Last night I realized that you can't wear two sets of shoes at the same time. Honestly you could, but not only would it look odd, but it just wouldn't seem right! You have to choose the right shoes to wear and the right time to wear them and whilst you wear them you gotta be proud and happy about them and enjoy them as best as you can. Hmmm... perhaps you are wondering if this is another 'blonde' spell of mine, sadly it is not and if you are wondering if I am intoxicated, I am but not on alcohol *gasp*

I was having dinner with the "guys" yesterday which turned out to be a splendid seafood feast, I felt alittle left out as the "guys" were all on one table and the rest of us had to sit on another. I couldn't help hearing this little voice in my ear whispering that if only the Possum had not come along, I would be there on the "guys" table just as it has always been before, my laughter and chatter mixing in with theirs (Yes, I am a mean selfish person at times - I can't really help it). But honestly I loved the Possum being there and I was glad that he had made the effort to come. Yet there I was at another table, the table without all the "guys" though B was there and Ons and Johan too... but it just wasn't the same I guess. The laughter that rang sounded foreign and alien to my ears and it made me wonder how far did I really drift from them? And yes the little green eyed monster did rear its disfigured ugly head a couple of times albeit only briefly.
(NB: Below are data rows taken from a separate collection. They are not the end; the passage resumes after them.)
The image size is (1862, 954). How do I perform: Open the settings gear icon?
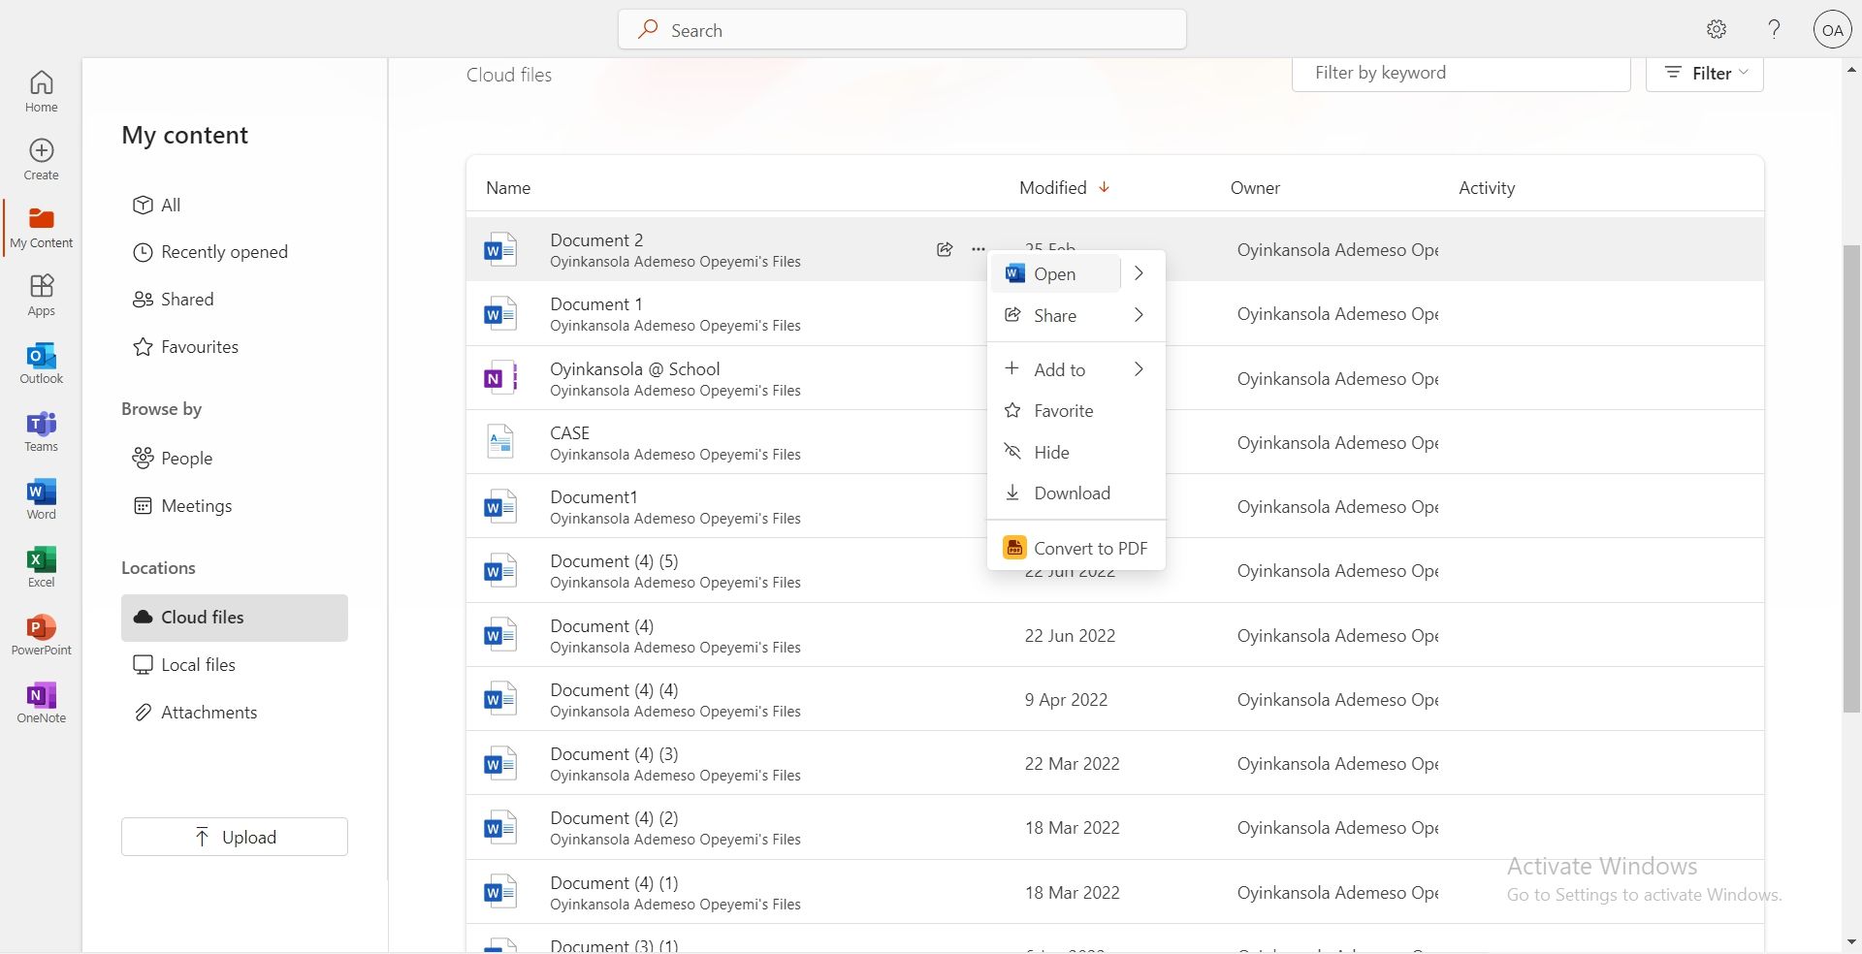(1717, 29)
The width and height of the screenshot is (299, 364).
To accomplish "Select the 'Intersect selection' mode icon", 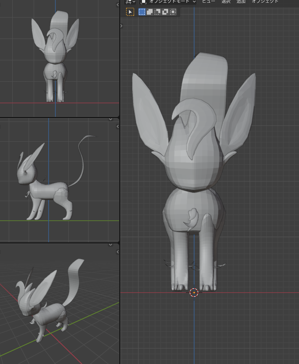I will [x=173, y=12].
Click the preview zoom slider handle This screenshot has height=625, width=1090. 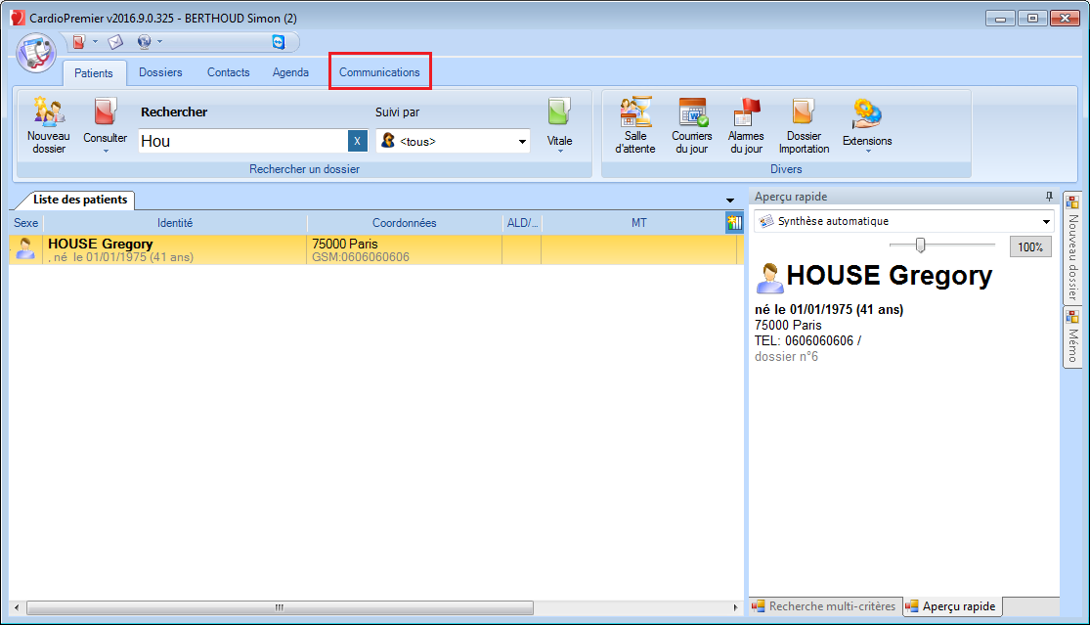click(x=920, y=246)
Image hosted by Photobucket.com
After dinner, the "guys" decided to go to G's dads pub to have a couple of drinks and I went with them. The Possum didn't come along and I thank him for understanding that I wanted and in some ways needed to go with the "guys". So the Possum and I said goodnight and I went with the "guys" to the place. It was fun just playing pool (I sucked at it), playing darts (sucked at it too), drank, talked and laughed. To say that things hadn't changed would be wrong... yet to say that they changed so much that the divide could not be bridged would not be accurate either. I would just say that it was different yet the same. It felt like old times, but it wasn't old times. For one, some of us had lost that certain spark , the spark that used to bring and spread carefree-ness, laughter and joy. Then there were some of us who had matured in the way we thought and the way that we behaved, and there were others who were lost and confused with their own matters in life, bogged down and dispirited, and there were some whose laughter was hollow and whose smiles were shallow and even some that had a combination of all these things put together and more.
Image hosted by Photobucket.com
* This was then...
Image hosted by Photobucket.com
* This is now...

Joanna and I were talking about how things had changed now that we had "other halfs" that didn't quite belong with the "guys" and how we missed those good old days when everyone was unattached and those silly things we would get up to together eg. the "toilet" incident in RSC - they don't happen anymore. Perhaps we grew a conscience, maybe we didn't want reprecussions for our actions, maybe we had to compromise or maybe we just grew up. After that night at about 3.30am when we had left the pub and I was on my way home with B, I realized that these "guys", the "guys" that were there with me through those tough periods in my life, my joys and my tears, my intoxication periods and my dissapointments, were still there with me and the reason why I felt left out during dinner was simply because I chose to wear a different pair of shoes at that time.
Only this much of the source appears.